Breathing might be a natural process, but a complex procedure. It is controlled by signals from the breathing center in the lower part of the brain stem. It can be either controlled voluntarily or by various reflexes. The muscles in the walls of the pharynx react and widen reflexively when we are awake and inhaling. However, when we are asleep, the muscles relax and the walls of the pharynx become more or less slack and more sensitive to changes in pressure. Some people experience a slight muscle activity and thus, cannot hold the airway open during inhalation. The low pressure, which is formed when inhaling, can make the walls of the pharynx to be pressed inwards until they collapse together completely.
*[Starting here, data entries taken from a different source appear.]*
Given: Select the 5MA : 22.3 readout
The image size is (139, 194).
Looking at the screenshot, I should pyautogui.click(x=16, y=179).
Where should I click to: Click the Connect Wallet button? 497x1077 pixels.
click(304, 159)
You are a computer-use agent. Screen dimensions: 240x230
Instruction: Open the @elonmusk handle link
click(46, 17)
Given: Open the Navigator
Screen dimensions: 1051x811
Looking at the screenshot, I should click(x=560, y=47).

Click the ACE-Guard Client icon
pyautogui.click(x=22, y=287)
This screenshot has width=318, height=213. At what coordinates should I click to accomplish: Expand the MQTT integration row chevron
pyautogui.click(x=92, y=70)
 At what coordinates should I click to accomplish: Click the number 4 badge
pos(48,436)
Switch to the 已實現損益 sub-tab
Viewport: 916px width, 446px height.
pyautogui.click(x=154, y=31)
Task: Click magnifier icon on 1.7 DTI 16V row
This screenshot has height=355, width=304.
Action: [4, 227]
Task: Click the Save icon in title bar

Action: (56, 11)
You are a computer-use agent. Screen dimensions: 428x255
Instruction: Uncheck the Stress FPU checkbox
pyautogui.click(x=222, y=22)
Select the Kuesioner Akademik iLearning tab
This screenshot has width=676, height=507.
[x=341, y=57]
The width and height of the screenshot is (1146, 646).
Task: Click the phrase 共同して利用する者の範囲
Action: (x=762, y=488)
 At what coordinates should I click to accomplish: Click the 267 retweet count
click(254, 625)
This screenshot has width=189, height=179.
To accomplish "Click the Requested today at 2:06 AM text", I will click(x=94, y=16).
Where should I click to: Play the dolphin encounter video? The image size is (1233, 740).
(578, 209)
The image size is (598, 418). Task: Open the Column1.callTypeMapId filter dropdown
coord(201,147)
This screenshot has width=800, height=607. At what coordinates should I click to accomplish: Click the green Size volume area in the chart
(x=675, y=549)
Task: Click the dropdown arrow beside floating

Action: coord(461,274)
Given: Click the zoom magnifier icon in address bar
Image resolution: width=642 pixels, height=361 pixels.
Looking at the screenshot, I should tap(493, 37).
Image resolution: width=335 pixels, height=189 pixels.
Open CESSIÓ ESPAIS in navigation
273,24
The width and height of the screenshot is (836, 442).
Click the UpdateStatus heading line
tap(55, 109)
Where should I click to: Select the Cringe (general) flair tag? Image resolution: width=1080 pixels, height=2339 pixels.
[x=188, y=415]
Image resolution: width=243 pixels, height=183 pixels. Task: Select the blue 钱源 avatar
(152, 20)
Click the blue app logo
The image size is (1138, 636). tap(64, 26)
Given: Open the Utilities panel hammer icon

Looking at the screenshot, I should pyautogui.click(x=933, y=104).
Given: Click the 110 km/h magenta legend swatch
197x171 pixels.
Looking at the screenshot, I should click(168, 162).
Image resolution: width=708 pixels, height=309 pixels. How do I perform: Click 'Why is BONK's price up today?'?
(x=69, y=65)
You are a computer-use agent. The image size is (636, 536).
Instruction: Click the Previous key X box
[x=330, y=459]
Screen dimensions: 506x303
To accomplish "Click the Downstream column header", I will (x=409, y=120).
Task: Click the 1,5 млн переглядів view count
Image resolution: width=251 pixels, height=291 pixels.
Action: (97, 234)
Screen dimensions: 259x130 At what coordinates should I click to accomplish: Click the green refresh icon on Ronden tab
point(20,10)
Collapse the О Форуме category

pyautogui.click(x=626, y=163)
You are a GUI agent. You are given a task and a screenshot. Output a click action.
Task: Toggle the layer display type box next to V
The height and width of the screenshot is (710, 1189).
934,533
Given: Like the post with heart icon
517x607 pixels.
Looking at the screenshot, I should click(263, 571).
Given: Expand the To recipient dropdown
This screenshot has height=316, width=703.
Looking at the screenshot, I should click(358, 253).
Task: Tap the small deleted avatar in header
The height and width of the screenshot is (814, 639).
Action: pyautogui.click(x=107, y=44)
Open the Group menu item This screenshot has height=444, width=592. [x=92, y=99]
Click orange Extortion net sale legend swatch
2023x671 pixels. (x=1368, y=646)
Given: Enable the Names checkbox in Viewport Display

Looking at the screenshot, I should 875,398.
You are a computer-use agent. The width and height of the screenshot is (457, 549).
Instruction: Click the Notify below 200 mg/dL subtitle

So, in a combination with reduced muscle tension in the soft palate and the tongue which falls backwards, the enlarged tonsils and adenoids in the nose and the fatty deposits in the upper airways can result in constricted upper air pathways, and consequently snoring.

The noise we hear while snoring is a result of the vibrations which occur when the air pathway in the pharynx is too narrow and the soft palate begins to vibrate. In some of these cases, the upper pathway becomes completely blocked during inhalation which triggers a sleep apnea. 

There are a number of reasons why a person snores or has sleep apnea, including poor dietary choices, using muscle relaxant drugs, alcohol habits, poor health, slack musculature in the pharynx and air pathways, being overweight, genetics, some health conditions such as hypothyroidism, stroke, diabetes, hypertension, or rheumatism, and passive smoking. 

Diagnosing Sleep Apnea

If you notice that you have some of the above-mentioned symptoms and suspect that you have sleep apnea, it is probably best to visit your general practitioner. They are likely to refer you to a specialist clinic for sleep investigation. Then, you are likely to undergo a sleep study which will determine whether or not you have sleep apnea. 

Sleep Apnea Treatments 

There are a number of possible treatments for snoring and sleep apnea. In order to choose the correct treatment, several factors will be taken into account, such as your age, the severity of your apnea, and other health conditions and circulation problems you might have. 

The most common and effective treatment for sleep apnea is continuous positive airway pressure therapy, also known as CPAP. This is a device which creates high-pressure which compensates for the reduced breathing ability. It is a device which should be used every night. 

CPAP features a high-pressure breathing mask which is most effective for medium and severe cases of sleep apnea. The patient is required to wear the mask during sleep which will open the pathways. Wearing the CPAP mask can be bothersome, but it helps if you pick a mask which fits perfectly. 

Besides CPAP, there are also oral appliances for sleep apnea, which are beneficial for people who have slight to medium sleep apnea. Thus, oral appliances are a common treatment alternative to CPAP in patients who cannot tolerate other treatment options. The oral appliances are usually tested by a dentist and they work by pushing the lower jaw forward and thus, make breathing easier during sleep. These devices are put in the mouth and it can move teeth to some extent, which is not something everyone would accept, especially people with a normal bite. 

Nowadays, surgery seems to be a very rare treatment as it comes with many side effects. However, surgical intervention is the preferred option for children whose sleep apnea is caused by enlarged tonsils or adenoids in the nose. Surgery is also recommended for adults who have enlarged tonsils. Based on the location and nature of the airway obstruction, the surgery can be minimally invasive or more complex. 

Last but not least, in order to get some relief from sleep apnea symptoms, you might need to adjust your sleeping habits and avoid sleeping on your back. 

In a nutshell, snoring can be a symptom of sleep apnea. So, if you suspect you have this sleep disorder, make sure you speak with your physician and undergo all necessary tests to get a proper diagnosis.